A few hours before the first fight, Shane Gillis and Kid Rock made their way through the VIP line outside the White House. When asked how he scored a ticket, Gillis told a CNN reporter, “I swear, I don’t know.” Tony Hinchcliffe, the comedian whose infamous speech at Trump’s Madison Square Garden rally during the 2024 campaign stole the headlines, smoked a cigarette outside. They joined a crowd of Trump officials, cabinet members, and members of the president’s family, from Jared Kushner to Kai Trump, his golfing granddaughter. Paul Ingrassia, the Trump administration official whose leaked texts revealed he self-described as having a “Nazi streak,” struggled to get his female companion admitted.

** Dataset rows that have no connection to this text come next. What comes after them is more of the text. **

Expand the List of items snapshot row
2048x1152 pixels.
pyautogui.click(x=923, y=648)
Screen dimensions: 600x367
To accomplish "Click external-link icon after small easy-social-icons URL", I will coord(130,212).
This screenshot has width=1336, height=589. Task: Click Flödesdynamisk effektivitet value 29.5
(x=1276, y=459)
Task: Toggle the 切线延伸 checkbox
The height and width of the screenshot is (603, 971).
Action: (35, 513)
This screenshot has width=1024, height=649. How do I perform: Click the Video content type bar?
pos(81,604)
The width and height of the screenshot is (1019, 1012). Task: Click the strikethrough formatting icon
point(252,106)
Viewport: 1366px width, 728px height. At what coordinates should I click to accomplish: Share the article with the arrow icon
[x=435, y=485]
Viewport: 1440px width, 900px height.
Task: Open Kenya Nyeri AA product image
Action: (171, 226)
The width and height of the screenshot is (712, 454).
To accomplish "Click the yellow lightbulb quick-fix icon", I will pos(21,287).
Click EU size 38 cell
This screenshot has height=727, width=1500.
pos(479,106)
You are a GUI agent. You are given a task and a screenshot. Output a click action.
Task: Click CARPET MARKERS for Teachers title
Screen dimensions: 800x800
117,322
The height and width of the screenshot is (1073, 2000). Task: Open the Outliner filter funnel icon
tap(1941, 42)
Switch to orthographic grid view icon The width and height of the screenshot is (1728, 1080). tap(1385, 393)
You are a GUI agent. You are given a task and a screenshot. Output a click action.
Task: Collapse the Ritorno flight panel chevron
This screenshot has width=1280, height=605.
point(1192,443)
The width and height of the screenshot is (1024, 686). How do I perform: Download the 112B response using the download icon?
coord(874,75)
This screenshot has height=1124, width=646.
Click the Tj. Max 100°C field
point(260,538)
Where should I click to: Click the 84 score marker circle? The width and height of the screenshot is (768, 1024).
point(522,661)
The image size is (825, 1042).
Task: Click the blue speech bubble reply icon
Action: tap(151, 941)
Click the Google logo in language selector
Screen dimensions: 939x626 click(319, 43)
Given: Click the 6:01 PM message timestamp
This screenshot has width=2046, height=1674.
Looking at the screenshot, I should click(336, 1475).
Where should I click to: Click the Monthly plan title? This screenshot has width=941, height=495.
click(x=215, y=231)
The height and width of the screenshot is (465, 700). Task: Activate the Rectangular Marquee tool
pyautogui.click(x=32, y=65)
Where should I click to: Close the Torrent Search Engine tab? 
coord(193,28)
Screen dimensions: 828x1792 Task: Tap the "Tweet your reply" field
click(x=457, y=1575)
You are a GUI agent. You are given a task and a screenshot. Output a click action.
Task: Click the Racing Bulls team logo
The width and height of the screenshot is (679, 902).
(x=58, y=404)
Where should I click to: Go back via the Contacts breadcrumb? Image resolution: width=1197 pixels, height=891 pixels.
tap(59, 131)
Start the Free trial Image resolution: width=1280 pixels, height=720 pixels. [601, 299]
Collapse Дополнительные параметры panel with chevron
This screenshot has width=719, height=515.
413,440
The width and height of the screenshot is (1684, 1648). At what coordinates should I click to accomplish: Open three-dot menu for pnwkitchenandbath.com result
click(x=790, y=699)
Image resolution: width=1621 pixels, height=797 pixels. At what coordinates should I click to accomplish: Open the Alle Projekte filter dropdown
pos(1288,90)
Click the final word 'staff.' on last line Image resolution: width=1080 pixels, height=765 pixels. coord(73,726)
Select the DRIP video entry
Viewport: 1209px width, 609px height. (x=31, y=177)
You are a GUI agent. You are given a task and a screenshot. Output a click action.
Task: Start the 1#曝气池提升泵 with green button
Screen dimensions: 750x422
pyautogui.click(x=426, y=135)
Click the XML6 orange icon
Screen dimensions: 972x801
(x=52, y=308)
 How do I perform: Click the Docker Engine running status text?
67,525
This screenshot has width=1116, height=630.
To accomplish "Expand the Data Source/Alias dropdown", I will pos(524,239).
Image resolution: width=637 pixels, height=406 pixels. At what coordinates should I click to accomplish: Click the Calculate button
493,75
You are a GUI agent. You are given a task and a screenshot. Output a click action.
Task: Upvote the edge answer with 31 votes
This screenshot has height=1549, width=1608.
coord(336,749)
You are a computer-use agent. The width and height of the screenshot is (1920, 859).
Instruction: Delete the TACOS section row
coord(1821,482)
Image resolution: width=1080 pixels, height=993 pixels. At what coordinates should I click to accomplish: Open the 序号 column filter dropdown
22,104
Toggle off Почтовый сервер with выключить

He pleaded with an attendant, who said she did not recognize the names he was dropping. “This came directly from the president,” he said eventually. Major celebrities were mostly absent from the event after White said in a recent interview that he’d invited a number of stars: Adam Sandler, Guy Ritchie, Tom Brady, Jared Leto, Jason Statham, Dwayne “The Rock” Johnson, and Mario Lopez. It did not appear that any showed up.
The UFC paid for the event, but security and other costs borne by taxpayers will run north of $10 million. The festivities were chock full of the kind of self-dealing and pay-for-play we’ve come to expect from the second Trump presidency. On the official broadcast, a UFC announcer read a promotion for World Liberty Financial, the Trump family’s cryptocurrency firm. Fighters will be paid bonuses in a Trump-backed currency. The Trump Organization is selling commemorative coins bearing Trump’s face priced as high as $12,000. Companies spent more than $1 million for sponsorship packages.
At the Ellipse, the park further south of the White House where Trump delivered his speech at the January 6 rally that turned riot, tens of thousands of fans assembled to watch the event on a jumbotron. The crowd, for the most part, was there for the fighting. Most wore MMA merch; there were few MAGA hats. A couple of anti-Trump protestors stood around, undisturbed. Several men with megaphones held signs urging sinners to repent. “President Trump Repent & Remember Nebuchadnezzar,” read one sign. Another man yelled through his megaphone about “sexual perversion.” Sean Strickland, an MMA fighter known for extreme rhetoric who backed Trump in 2024, walked around the entrance. He said he was blocked by the White House from attending because he criticized Trump over Jeffrey Epstein and US support for Israel. Strickland showed up anyway. “Trump banned me, that fucking pedophile,” he told fans.